Buenos Aires. Agricultores y exportadores de Argentina, uno de los mayores proveedores mundiales de alimentos, mostraron dudas este martes sobre el rumbo que podría tomar en el próximo período de gobierno la política de fuerte intervención estatal de Cristina Fernández.

La presidenta obtuvo el domingo un rotundo apoyo en las urnas al lograr el 54% de los votos, casi 40 puntos porcentuales más que quien obtuvo el segundo puesto, lo que le permitirá gobernar hasta el 2015 con un fuerte respaldo popular y el control del Congreso.

Si bien la mandataria dio en los últimos meses varias señales de distensión hacia el sector agropecuario, con el que tuvo severas disputas a lo largo de su gestión, representantes de productores rurales y de agroexportadores temen que nuevas regulaciones puedan afectar las inversiones en el sector.

"Se abre una gran oportunidad para este gobierno, pero también una gran responsabilidad", dijo a Reuters Omar Príncipe, secretario gremial de la Federación Agraria Argentina, que representa a pequeños y medianos productores agrícolas.

"Vamos a esperar a ver cuál es la reacción del gobierno después de las elecciones. El temor es que haya un poder hegemónico que no privilegie el consenso, el diálogo", añadió el dirigente de una entidad rural que en muchos aspectos representa intereses contrarios a los de las mayores firmas agroexportadoras.

Mientras que la Federación Agraria y la red cooperativa Coninagro -dos de las cuatro grandes asociaciones rurales del país- piden beneficios para pequeños productores y la intervención del Estado en un mercado de granos muchas veces controlado por los grandes exportadores, éstos pretenden una menor participación estatal.

"El apoyo (a Fernández) fue contundente, pero ahora tienen todo el poder y ninguna excusa para hacer las cosas, como limitar la actuación de las multinacionales", dijo Eduardo Buzzi, presidente de la Federación Agraria.

Por el contrario, la preocupación de los exportadores, cuyas plantas se concentran en el mayor polo agroindustrial del mundo -en el puerto de Rosario-, es que el gobierno avance en la regulación del comercio de granos, como podría hacer dándoles mayor participación en la exportación a cooperativas.

En Rosario operan algunas de las comercializadoras de alimentos más importantes del mundo, como Bunge, Cargill , Louis Dreyfus y Noble.

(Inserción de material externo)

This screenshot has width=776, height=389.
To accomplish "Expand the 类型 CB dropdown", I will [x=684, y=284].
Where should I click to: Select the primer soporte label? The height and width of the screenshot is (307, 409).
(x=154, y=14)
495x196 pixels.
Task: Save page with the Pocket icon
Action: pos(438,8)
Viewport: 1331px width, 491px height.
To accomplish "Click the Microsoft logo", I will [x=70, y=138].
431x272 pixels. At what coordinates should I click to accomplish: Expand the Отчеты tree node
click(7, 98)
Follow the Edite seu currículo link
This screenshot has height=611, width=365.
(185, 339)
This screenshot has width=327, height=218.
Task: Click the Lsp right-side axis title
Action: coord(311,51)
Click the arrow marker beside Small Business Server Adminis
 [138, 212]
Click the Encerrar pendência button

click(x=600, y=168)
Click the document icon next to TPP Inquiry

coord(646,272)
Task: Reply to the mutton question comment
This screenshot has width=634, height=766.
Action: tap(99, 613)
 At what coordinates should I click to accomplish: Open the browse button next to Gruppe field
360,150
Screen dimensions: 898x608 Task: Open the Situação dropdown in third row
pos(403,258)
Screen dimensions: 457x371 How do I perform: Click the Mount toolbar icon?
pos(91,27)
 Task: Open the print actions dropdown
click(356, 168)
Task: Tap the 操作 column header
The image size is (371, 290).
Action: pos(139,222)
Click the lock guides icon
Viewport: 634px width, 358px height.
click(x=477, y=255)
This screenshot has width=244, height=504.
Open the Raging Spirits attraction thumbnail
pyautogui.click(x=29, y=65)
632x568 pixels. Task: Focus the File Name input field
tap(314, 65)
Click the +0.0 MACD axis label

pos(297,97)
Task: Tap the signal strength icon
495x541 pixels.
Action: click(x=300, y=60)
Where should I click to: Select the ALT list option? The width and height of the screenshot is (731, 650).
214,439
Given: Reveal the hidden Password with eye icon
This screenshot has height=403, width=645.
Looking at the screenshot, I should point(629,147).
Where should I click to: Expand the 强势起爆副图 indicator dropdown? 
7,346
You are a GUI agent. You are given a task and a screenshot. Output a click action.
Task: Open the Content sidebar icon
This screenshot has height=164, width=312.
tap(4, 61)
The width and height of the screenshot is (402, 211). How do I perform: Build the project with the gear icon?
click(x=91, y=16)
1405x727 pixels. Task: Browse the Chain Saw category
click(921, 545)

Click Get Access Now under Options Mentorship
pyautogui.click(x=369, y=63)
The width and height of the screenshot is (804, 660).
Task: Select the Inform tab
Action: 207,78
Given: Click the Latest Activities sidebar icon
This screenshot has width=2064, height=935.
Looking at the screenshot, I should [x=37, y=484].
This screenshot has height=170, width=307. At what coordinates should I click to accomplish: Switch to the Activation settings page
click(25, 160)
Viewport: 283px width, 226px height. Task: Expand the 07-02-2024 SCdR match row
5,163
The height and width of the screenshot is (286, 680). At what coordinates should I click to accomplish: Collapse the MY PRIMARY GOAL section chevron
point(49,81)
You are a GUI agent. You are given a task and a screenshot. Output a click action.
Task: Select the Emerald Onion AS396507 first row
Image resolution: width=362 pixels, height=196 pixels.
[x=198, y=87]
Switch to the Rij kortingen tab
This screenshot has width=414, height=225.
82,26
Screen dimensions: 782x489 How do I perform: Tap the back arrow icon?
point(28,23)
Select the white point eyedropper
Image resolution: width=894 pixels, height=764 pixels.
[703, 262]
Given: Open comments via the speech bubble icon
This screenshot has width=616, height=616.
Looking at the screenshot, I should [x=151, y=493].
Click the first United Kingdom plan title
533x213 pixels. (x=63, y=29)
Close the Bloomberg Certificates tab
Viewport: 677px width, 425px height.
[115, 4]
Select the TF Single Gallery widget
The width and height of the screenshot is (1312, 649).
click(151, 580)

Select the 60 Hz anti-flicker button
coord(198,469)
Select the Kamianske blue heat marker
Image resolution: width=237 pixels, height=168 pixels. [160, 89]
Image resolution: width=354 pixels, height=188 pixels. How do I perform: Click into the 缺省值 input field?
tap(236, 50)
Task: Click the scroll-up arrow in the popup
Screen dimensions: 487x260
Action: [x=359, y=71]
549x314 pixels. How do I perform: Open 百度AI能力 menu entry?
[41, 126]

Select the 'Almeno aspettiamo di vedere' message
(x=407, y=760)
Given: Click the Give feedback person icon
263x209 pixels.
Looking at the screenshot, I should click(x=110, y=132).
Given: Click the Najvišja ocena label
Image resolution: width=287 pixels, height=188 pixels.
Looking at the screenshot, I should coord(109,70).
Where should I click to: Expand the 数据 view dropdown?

Apoyo a cooperativas. Fernández -que el 10 de diciembre iniciará su segundo mandato- y los funcionarios del Ministerio de Agricultura han tenido en las últimas semanas encendidos discursos a favor de las entidades cooperativas, una postura que probablemente no fue recibida con agrado por las firmas exportadoras.

"Ella (Fernández) es ahora explícitamente pro agroindustria. Pero hay que ver cómo se hace para que el sector siga creciendo. Vamos a ver qué hace el gobierno en los próximos meses. Sería bueno que se apunte a un mercado más transparente", afirmó una fuente del sector agroexportador que prefirió no ser identificada.

Una de las principales quejas de productores y exportadores es el sistema de cupos de exportación que rige para el trigo y el maíz, que muchas veces obliga a los chacareros a vender los granos a un precio inferior al del mercado e impide a las grandes empresas planificar sus ventas al exterior.

Una de las claves para leer el futuro de la política oficial estará en la designación del reemplazante del actual ministro de Agricultura, Julián Domínguez, quien dejará ese cargo para asumir como diputado nacional.

Domínguez fue la carta que usó Fernández para mejorar el diálogo con los productores tras la feroz batalla que tuvo con el sector en el 2008, que sumergió a su gobierno en una crisis. Pese a la importancia del puesto, aún no hay indicios sobre el sucesor.

"Hay que ser pragmáticos. En el fondo soy optimista porque creo que el gobierno es pragmático también, y el negocio creció en estos años", dijo la fuente de la industria.

Argentina es el mayor exportador mundial de aceite y harina de soja, el segundo de maíz y uno de los más importantes de trigo.